MATERIAL SUPPLIED -
*** Begin section ***

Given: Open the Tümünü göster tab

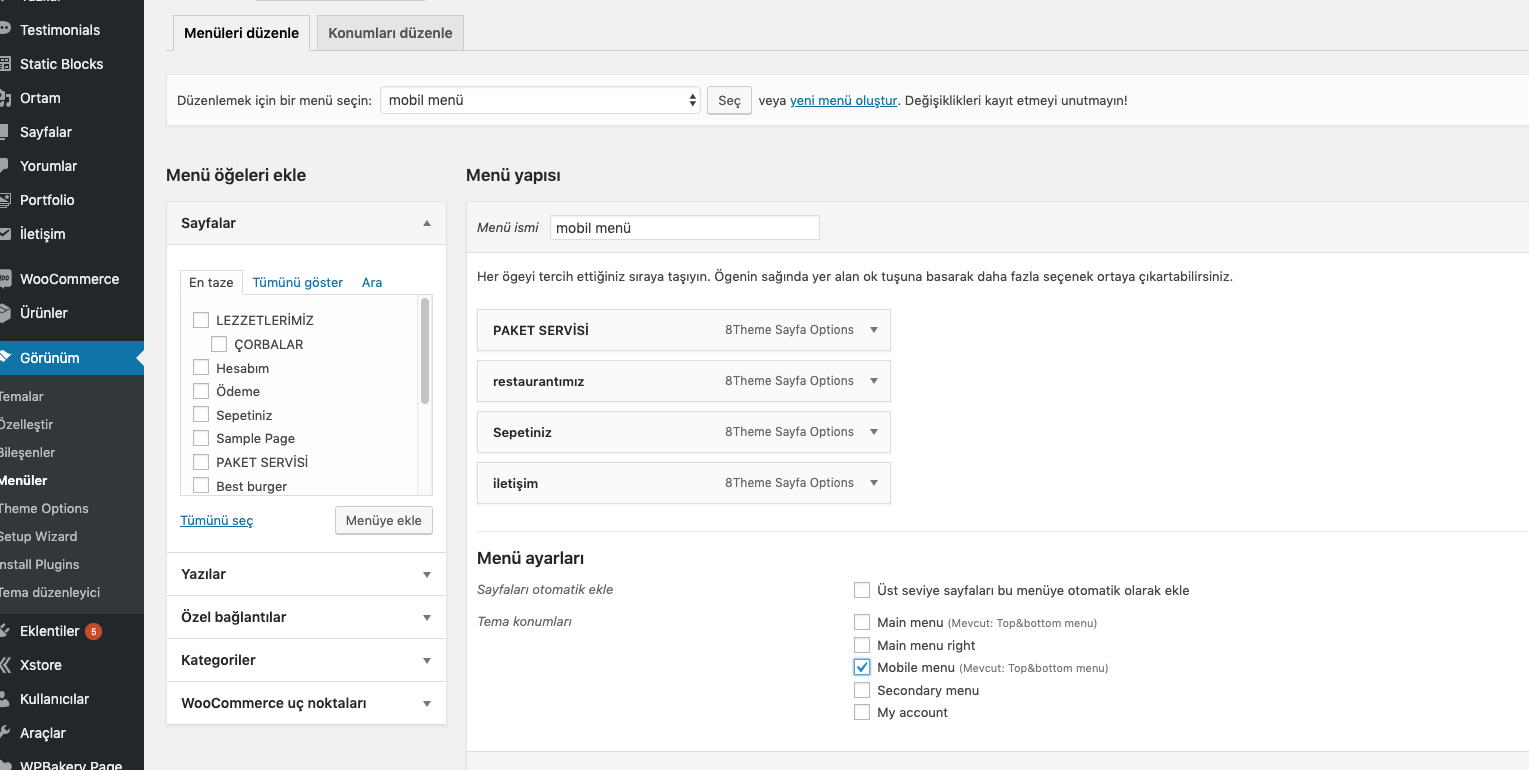Looking at the screenshot, I should (x=297, y=283).
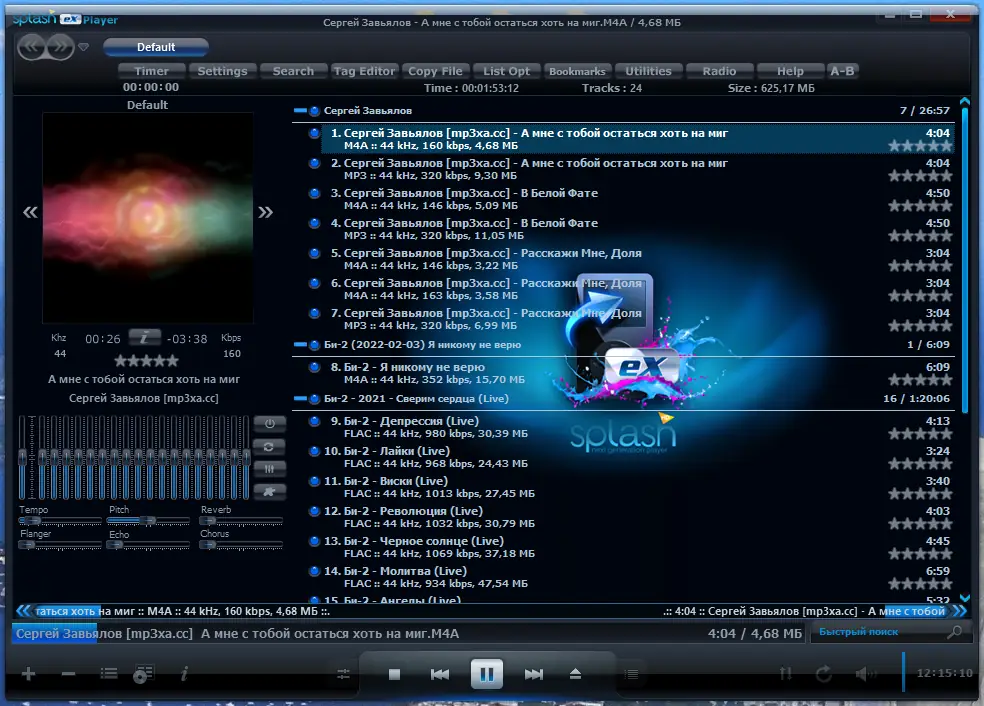The width and height of the screenshot is (984, 706).
Task: Toggle the favorites heart icon
Action: (84, 46)
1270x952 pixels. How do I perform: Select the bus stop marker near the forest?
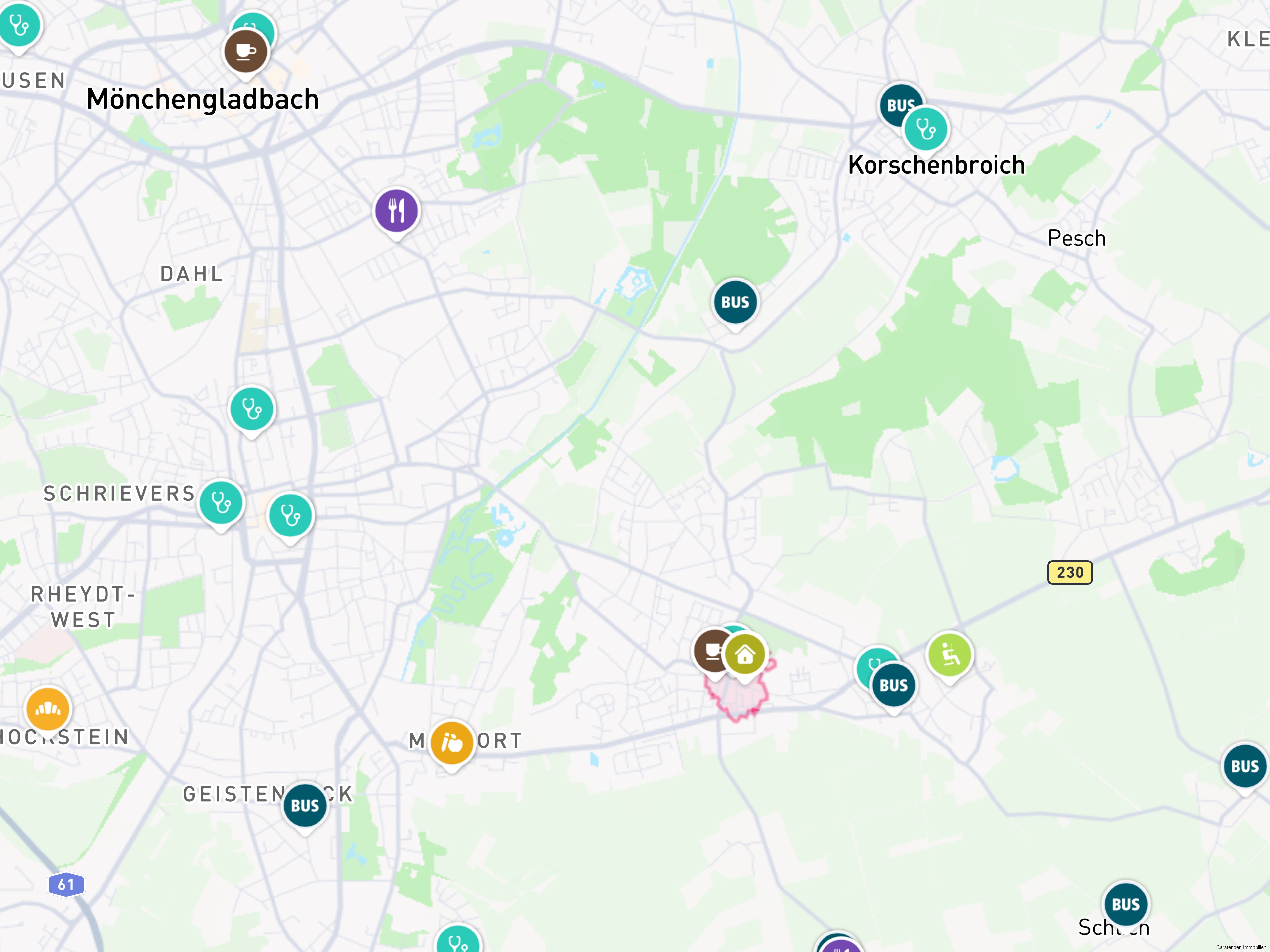click(x=736, y=302)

*** End section ***

WORK TO BE COMPLETED - Write every record out again exactly as written. Pictures don't belong in the copy.

ANSWER TO THIS PROBLEM -
Given: Open the Tümünü göster tab

Looking at the screenshot, I should (x=297, y=283).
The width and height of the screenshot is (984, 706).
Task: Toggle the favorites heart icon
Action: (84, 46)
1270x952 pixels. How do I perform: Select the bus stop marker near the forest?
click(x=736, y=302)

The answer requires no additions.